I wish to express my thanks to the many colleagues, friends, and students who provided review of different chapters of this manuscript, as well as discussions on various chapter topics and style. These include Walt Andrews, Carlos Avendano, Joe Campbell, Mark Clements, Jody and Michael Crocetta, Ron Danisewicz, Bob Dunn, Carol Epsy-Wilson, Allen Gersho, Terry Gleason, Ben Gold, Mike Goodwin, Siddhartan Govindasamy, Charles Jankowski, Mark Kahrs, Jim Kemerling, Gernot Kubin, Petros Maragos, Rich McGowen, Michael Padilla, Jim Pitton, Mike Plumpe, Larry Rabiner, Doug Reynolds, Dan Sinder, Elliot Singer, Doug Sturim, Charlie Therrien, and Lisa Yanguas. In addition, I thank my MIT course students for the many constructive comments on my speech processing notes, and my teaching assistants: Babak Azifar, Ibrahim Hajjahmad, Tim Hazen, Hanfeng Yuan, and Xiaochun Yang for help in developing class exercise solutions and for feedback on my course notes. Also, in memory of Gary Kopec and Tom Hanna, who were both colleagues and friends, I acknowledge their inspiration and influence that live on in the pages of this book.
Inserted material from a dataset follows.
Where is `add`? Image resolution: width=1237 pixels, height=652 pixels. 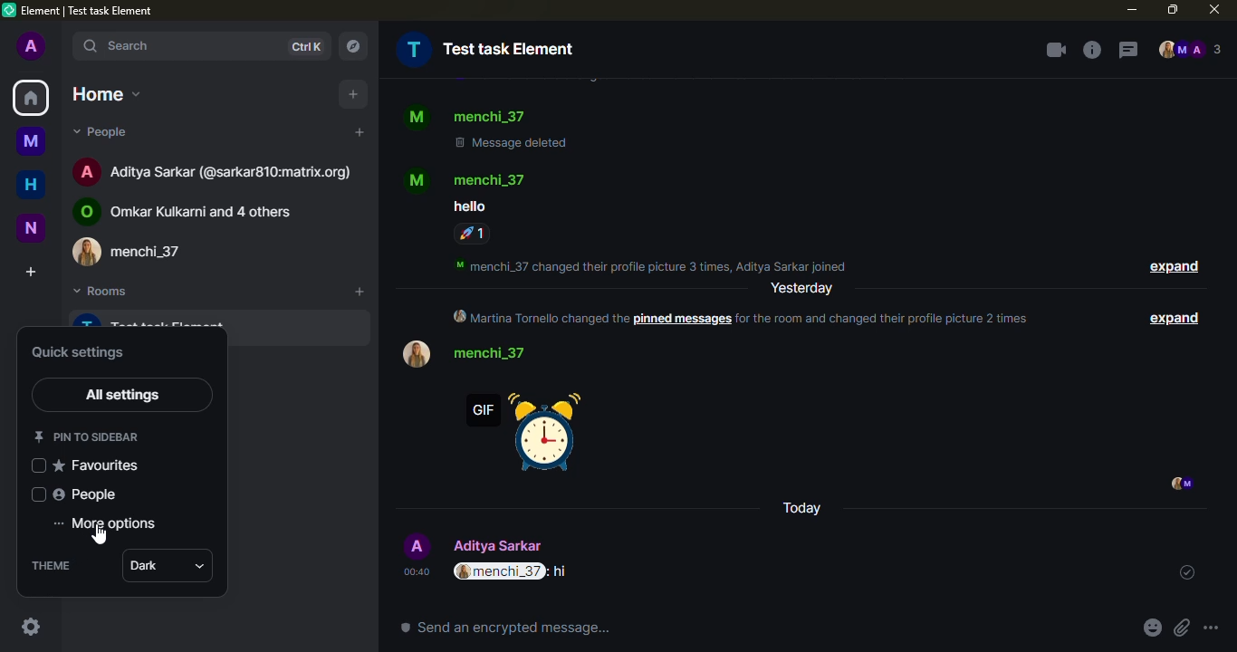 add is located at coordinates (354, 95).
A particular thanks goes to Jim Kaiser, who reviewed nearly the entire book in his characteristic meticulous and uncompromising detail and has provided continued motivation throughout the writing of this text, as well as throughout my career, by his model of excellence and creativity. I also acknowledge Bob McAulay for the many fruitful and highly motivational years we have worked together; our collaborative effort provides the basis for Chapters 9, 10, and parts of Chapter 12 on sinusoidal analysis/synthesis and its applications. Likewise, I thank Hamid Nawab for our productive work together in the early 1980s that helped shape Chapter 7, and Rob Baxter for our stimulating discussions that helped to develop the time-frequency distribution tutorials for Chapter 11. In addition, I thank the following MIT Lincoln Laboratory management for flexibility given me to both lecture at MIT and perform research at Lincoln Laboratory, and for providing a stimulating and open research environment: Cliff Weinstein, Marc Zissman, Jerry O’Leary, Al McLaughlin, and Peter Blankenship. I have also been very fortunate to have the support of Al Oppenheim, who opened the door for me to teach in the MIT Electrical Engineering and Computer Science Department, planted the seed for writing this book, and provided the initial and continued inspiration for my career in digital signal processing. Thanks also goes to Faye Gemmellaro, production editor; Bernard Goodwin, publisher; and others at Prentice Hall for their great care and dedication that helped determine the quality of the finished book product.
Finally, I express my deepest gratitude to my wife Linda, who provided the love, support, and encouragement that was essential in a project of this magnitude and who has made it all meaningful. Linda’s voice example on the front cover of this book symbolizes my gratitude now and “as time goes by.”
Thomas F. Quatieri
MIT Lincoln Laboratory2
2 This work was sponsored by the Department of Defense under Air Force contract F19628–00–C–0002. Opinions, interpretations, conclusions, and recommendations are those of the author and not necessarily endorsed by the United States Air Force.